También es buen momento para hacer números con los gastos que llegan después de las arras. Al precio de la vivienda hay que sumar impuestos y costes de la operación. En una vivienda de segunda mano, el impuesto principal es el ITP (Impuesto de Transmisiones Patrimoniales), cuyo tipo depende de la comunidad autónoma y suele situarse, de forma orientativa, aproximadamente entre el 6% y el 10%. A fecha de 2026, verifica el tipo y los plazos vigentes en tu comunidad autónoma o en la AEAT, porque hay bonificaciones (por ejemplo, para jóvenes o vivienda habitual) que cambian según el territorio.
Aquí es donde una herramienta como Synko ayuda a no perderse: te permite reunir en un mismo sitio los documentos de tu vivienda, tener localizados contratos, recibos y gastos, y organizar los pasos de la compra sin que se te escape una fecha o un papel. No sustituye a tu abogado ni al notario, pero te da la foto completa para llegar a la firma con todo controlado y tomar decisiones con transparencia.
- Nota simple actualizada del Registro (titularidad y cargas).
- Certificado de la comunidad de propietarios al corriente de pago.
- Último recibo del IBI y certificado energético.
- Cálculo orientativo de impuestos y gastos posteriores a las arras.
- Copia del borrador de arras revisada con tiempo, no el mismo día.
Preguntas frecuentes
¿Qué pasa si el comprador se echa atrás en un contrato de arras?+
Depende del tipo. Con arras penitenciales, el comprador que desiste pierde la señal entregada y ahí acaba la cosa. Con arras confirmatorias o penales, además de arriesgar la señal, el vendedor puede llegar a exigir el cumplimiento del contrato o una indemnización. Por eso es tan importante saber qué tipo firmas.
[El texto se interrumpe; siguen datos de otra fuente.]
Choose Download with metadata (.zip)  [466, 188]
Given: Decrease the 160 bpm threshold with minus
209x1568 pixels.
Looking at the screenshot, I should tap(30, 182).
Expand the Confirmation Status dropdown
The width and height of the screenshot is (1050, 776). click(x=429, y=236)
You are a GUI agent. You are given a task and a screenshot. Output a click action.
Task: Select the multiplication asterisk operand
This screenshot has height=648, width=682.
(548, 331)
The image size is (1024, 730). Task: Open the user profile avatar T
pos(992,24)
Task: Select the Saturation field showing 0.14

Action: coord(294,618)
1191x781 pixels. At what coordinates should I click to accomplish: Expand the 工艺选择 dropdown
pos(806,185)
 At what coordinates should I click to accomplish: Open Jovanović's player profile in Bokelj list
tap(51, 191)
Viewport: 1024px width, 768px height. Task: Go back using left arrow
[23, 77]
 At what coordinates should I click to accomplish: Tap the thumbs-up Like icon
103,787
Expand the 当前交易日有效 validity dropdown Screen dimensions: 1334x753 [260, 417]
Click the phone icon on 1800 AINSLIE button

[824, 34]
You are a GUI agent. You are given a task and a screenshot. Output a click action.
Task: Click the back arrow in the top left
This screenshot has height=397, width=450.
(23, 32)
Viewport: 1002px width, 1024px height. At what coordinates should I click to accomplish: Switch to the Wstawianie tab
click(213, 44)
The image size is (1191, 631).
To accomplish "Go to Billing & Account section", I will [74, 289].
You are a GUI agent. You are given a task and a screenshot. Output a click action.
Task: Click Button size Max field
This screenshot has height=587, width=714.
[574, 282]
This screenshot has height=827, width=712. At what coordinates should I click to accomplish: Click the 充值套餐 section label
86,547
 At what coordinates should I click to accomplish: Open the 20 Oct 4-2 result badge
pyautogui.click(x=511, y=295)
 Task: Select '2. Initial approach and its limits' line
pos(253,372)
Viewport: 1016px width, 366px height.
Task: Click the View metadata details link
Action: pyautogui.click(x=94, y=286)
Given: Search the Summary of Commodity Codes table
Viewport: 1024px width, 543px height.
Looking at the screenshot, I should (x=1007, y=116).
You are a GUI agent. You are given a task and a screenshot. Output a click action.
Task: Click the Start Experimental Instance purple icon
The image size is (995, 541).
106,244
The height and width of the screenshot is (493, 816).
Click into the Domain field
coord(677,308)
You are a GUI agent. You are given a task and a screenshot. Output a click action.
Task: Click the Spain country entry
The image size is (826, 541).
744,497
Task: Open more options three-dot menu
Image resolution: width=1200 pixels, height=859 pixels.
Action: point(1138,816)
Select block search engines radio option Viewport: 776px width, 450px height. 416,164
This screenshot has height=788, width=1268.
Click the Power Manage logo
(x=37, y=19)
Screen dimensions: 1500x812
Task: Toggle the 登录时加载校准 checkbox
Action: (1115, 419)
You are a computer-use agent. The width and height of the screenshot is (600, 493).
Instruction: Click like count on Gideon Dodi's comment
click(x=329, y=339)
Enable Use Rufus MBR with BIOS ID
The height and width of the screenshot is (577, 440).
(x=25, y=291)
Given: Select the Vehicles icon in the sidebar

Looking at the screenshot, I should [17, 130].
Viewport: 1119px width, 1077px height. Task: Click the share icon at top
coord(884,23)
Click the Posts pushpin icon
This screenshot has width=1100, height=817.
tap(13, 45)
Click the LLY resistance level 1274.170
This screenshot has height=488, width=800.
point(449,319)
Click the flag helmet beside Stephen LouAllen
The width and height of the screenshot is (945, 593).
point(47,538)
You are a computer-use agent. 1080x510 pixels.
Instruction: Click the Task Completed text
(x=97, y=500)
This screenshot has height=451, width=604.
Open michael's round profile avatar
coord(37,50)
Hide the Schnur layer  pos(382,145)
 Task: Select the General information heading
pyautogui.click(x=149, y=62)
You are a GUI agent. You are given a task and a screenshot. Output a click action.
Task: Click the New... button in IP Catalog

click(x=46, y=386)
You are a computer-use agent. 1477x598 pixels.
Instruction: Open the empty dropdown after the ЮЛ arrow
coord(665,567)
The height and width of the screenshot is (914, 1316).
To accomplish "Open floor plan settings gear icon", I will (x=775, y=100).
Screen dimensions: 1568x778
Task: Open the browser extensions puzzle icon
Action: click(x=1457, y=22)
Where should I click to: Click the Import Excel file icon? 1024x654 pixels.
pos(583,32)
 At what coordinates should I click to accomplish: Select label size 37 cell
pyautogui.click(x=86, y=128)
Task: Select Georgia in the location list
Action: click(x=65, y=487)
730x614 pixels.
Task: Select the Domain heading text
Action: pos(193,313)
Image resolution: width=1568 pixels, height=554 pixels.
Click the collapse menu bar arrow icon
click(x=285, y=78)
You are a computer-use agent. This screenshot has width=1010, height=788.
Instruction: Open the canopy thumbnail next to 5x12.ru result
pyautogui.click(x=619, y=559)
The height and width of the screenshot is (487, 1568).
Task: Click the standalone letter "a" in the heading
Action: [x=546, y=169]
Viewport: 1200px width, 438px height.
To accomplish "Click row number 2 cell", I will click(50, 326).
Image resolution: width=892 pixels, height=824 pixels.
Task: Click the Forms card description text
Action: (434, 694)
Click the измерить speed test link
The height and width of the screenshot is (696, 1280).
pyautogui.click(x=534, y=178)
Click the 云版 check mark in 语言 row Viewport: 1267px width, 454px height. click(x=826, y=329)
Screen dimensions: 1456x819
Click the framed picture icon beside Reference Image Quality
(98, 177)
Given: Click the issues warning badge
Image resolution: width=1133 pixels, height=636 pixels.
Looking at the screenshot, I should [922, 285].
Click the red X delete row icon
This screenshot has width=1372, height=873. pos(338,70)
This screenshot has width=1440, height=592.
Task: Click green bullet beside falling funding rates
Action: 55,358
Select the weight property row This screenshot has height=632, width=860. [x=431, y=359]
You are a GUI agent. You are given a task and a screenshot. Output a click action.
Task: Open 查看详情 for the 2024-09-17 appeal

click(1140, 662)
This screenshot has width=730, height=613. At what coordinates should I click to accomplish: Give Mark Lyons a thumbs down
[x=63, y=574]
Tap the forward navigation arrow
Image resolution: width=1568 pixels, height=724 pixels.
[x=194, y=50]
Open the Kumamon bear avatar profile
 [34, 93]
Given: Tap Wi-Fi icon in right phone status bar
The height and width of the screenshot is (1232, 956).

Es información orientativa; consulta tu caso con un abogado.
¿Qué ocurre si el vendedor se arrepiente y no quiere vender?+
En las arras penitenciales, el vendedor que se echa atrás debe devolver la señal duplicada: si recibió 12.000 euros, te entrega 24.000. En arras confirmatorias, puedes optar por exigir que se cumpla la venta o reclamar daños y perjuicios. Revisa siempre qué dice exactamente la cláusula de incumplimiento del contrato.
¿Puedo recuperar la señal si el banco me deniega la hipoteca?+
Solo si el contrato incluye una cláusula que contemple ese supuesto. Si firmaste sin protegerte y te deniegan la financiación, puedes perder la señal aunque la denegación no sea culpa tuya. Por eso conviene negociar una condición ligada a la concesión del préstamo antes de entregar el dinero.
¿Cuánto se suele entregar como señal en las arras?+
No hay una cantidad fijada por ley: es negociable. Lo más habitual es en torno al 10% del precio de la vivienda, pero puede ser más o menos según lo que acordéis. Recuerda que esa señal se descuenta después del precio total en la escritura.
¿Qué tipo de arras se firma si el contrato no lo especifica?+
Si el documento no dice de forma expresa que las arras son penitenciales, los tribunales tienden a interpretarlas como confirmatorias, es decir, las que no permiten echarse atrás sin consecuencias mayores. No lo des por hecho: pide que el tipo de arras conste por escrito y con claridad.